> **PROBLEM DETAILS**: Write out the lines below word for word, starting with the line that contains "Tap house icon" and going on through the line that contains "Like Sue Flay's", both included.

= = = = =

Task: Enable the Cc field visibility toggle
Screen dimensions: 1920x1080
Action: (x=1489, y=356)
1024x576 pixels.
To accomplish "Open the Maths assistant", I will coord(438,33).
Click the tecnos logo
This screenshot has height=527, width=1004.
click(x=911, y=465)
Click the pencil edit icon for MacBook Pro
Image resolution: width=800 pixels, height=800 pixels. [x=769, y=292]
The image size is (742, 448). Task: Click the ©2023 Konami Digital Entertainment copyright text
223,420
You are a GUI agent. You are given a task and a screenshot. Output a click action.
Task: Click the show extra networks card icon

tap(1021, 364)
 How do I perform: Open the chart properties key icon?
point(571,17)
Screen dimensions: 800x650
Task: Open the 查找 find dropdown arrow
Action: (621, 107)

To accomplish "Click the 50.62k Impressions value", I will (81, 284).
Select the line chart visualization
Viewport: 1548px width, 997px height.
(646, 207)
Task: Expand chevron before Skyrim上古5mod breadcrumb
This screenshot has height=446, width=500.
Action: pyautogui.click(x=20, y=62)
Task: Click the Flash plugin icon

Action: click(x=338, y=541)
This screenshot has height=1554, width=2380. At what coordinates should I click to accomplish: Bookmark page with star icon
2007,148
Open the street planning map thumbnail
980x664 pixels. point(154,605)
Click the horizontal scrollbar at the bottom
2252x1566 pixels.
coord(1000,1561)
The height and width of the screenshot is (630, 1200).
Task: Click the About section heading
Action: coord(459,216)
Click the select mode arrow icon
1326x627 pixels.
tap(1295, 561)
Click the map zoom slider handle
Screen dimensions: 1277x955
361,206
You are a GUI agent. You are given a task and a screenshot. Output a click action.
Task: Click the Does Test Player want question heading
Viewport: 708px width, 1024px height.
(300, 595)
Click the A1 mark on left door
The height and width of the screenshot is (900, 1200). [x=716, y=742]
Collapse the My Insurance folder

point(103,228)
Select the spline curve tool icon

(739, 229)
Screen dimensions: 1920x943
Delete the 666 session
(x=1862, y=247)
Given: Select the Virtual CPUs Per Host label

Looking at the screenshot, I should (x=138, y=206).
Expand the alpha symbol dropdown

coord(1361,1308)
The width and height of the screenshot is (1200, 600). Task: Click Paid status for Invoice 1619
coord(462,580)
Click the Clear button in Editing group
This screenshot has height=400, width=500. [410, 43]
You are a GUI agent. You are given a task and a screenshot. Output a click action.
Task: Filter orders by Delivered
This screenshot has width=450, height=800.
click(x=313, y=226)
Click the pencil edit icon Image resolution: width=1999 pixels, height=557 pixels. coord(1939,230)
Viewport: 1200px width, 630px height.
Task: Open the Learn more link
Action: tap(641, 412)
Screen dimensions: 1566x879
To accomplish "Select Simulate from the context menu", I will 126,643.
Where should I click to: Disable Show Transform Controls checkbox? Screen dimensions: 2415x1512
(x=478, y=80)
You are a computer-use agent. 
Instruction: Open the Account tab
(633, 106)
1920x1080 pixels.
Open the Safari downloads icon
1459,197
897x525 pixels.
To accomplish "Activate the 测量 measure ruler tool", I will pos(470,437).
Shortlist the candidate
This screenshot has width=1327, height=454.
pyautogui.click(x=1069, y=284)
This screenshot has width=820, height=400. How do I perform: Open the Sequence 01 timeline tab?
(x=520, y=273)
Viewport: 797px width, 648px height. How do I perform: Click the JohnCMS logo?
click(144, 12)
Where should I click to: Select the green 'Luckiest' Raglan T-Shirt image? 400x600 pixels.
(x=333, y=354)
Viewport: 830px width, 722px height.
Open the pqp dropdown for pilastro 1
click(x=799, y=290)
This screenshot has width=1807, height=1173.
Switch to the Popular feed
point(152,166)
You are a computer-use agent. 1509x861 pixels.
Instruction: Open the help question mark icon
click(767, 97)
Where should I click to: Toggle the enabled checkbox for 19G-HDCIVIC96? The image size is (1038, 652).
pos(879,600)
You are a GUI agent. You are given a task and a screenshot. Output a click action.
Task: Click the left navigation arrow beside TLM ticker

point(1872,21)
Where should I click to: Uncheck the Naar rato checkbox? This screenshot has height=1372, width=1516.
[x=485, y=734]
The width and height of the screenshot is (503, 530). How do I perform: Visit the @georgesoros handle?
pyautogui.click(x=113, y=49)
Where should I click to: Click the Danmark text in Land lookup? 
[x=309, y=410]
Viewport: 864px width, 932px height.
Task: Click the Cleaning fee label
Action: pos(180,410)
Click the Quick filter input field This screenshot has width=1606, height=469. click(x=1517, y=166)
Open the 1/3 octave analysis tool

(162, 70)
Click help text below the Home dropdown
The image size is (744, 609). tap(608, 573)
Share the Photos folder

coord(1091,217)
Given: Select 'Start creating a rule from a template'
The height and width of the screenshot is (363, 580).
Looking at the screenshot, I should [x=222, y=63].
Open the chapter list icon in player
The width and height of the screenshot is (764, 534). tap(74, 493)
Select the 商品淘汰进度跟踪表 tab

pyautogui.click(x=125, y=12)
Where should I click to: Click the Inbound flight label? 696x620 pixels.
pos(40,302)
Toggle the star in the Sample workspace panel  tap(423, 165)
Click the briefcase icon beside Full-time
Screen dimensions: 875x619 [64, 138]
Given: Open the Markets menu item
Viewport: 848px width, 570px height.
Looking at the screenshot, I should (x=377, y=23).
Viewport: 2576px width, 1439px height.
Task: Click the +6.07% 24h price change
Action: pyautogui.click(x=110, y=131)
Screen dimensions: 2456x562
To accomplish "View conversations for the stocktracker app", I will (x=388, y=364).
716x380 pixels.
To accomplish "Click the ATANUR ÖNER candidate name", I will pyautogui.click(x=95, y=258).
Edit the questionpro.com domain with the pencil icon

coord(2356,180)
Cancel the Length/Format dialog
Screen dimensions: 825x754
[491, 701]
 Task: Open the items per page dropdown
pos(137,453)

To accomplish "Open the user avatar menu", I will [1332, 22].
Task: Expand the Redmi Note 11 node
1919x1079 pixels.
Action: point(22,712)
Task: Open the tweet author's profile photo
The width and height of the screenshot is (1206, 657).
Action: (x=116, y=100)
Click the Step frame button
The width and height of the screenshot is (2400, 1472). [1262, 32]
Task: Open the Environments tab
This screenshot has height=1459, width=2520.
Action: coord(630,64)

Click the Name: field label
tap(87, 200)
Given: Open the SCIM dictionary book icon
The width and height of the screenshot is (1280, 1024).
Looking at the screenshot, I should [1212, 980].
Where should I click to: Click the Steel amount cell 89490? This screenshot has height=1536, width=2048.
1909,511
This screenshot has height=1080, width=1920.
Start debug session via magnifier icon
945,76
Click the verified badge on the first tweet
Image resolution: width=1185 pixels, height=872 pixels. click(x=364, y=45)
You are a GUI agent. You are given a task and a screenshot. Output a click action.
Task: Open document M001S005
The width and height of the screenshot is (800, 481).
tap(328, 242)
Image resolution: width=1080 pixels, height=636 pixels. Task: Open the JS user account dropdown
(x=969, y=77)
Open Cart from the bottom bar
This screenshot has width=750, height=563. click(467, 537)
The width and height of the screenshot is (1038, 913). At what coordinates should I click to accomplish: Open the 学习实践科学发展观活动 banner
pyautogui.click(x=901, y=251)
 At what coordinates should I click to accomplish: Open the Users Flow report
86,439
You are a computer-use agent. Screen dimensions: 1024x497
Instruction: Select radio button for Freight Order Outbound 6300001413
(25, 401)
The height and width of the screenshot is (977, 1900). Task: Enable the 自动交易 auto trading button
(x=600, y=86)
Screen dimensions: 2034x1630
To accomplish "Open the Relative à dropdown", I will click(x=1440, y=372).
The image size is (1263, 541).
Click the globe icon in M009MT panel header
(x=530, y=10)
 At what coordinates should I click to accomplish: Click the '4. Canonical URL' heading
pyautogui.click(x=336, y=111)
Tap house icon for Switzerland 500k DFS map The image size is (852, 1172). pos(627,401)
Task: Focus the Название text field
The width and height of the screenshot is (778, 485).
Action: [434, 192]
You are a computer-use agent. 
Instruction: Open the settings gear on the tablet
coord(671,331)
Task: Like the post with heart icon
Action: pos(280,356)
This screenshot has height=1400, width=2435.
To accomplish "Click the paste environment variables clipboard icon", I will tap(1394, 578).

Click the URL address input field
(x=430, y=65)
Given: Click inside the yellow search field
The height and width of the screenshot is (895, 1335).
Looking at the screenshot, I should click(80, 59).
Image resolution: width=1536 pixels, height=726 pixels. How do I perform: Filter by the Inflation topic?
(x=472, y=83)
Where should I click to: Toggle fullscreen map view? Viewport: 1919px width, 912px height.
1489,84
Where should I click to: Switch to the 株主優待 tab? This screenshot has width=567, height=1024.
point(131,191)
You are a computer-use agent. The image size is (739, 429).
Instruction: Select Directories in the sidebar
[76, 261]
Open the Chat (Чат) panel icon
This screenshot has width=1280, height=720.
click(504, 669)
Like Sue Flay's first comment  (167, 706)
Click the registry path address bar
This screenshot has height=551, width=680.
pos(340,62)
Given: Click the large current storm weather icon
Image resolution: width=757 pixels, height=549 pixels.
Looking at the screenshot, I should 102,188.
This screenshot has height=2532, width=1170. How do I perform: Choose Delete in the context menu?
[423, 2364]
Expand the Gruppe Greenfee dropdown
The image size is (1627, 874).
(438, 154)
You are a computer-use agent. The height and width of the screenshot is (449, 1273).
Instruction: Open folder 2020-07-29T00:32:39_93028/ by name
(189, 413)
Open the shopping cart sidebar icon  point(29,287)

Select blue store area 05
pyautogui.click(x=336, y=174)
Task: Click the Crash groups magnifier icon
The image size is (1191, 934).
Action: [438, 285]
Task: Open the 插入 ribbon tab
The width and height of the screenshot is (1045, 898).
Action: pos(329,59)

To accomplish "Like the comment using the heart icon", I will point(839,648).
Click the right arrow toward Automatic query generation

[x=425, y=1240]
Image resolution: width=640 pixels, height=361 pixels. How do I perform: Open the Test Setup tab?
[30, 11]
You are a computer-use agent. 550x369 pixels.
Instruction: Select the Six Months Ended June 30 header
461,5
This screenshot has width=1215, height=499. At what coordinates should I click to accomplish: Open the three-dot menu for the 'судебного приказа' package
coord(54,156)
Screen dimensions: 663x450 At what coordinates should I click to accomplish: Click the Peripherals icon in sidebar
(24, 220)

= = = = =

> **EXERCISE RESPONSE**:
Tap house icon for Switzerland 500k DFS map The image size is (852, 1172). pos(627,401)
Task: Focus the Название text field
The width and height of the screenshot is (778, 485).
Action: [434, 192]
You are a computer-use agent. 
Instruction: Open the settings gear on the tablet
coord(671,331)
Task: Like the post with heart icon
Action: pos(280,356)
This screenshot has height=1400, width=2435.
To accomplish "Click the paste environment variables clipboard icon", I will tap(1394, 578).

Click the URL address input field
(x=430, y=65)
Given: Click inside the yellow search field
The height and width of the screenshot is (895, 1335).
Looking at the screenshot, I should click(80, 59).
Image resolution: width=1536 pixels, height=726 pixels. How do I perform: Filter by the Inflation topic?
(x=472, y=83)
Where should I click to: Toggle fullscreen map view? Viewport: 1919px width, 912px height.
1489,84
Where should I click to: Switch to the 株主優待 tab? This screenshot has width=567, height=1024.
point(131,191)
You are a computer-use agent. The image size is (739, 429).
Instruction: Select Directories in the sidebar
[76, 261]
Open the Chat (Чат) panel icon
This screenshot has width=1280, height=720.
click(504, 669)
Like Sue Flay's first comment  (167, 706)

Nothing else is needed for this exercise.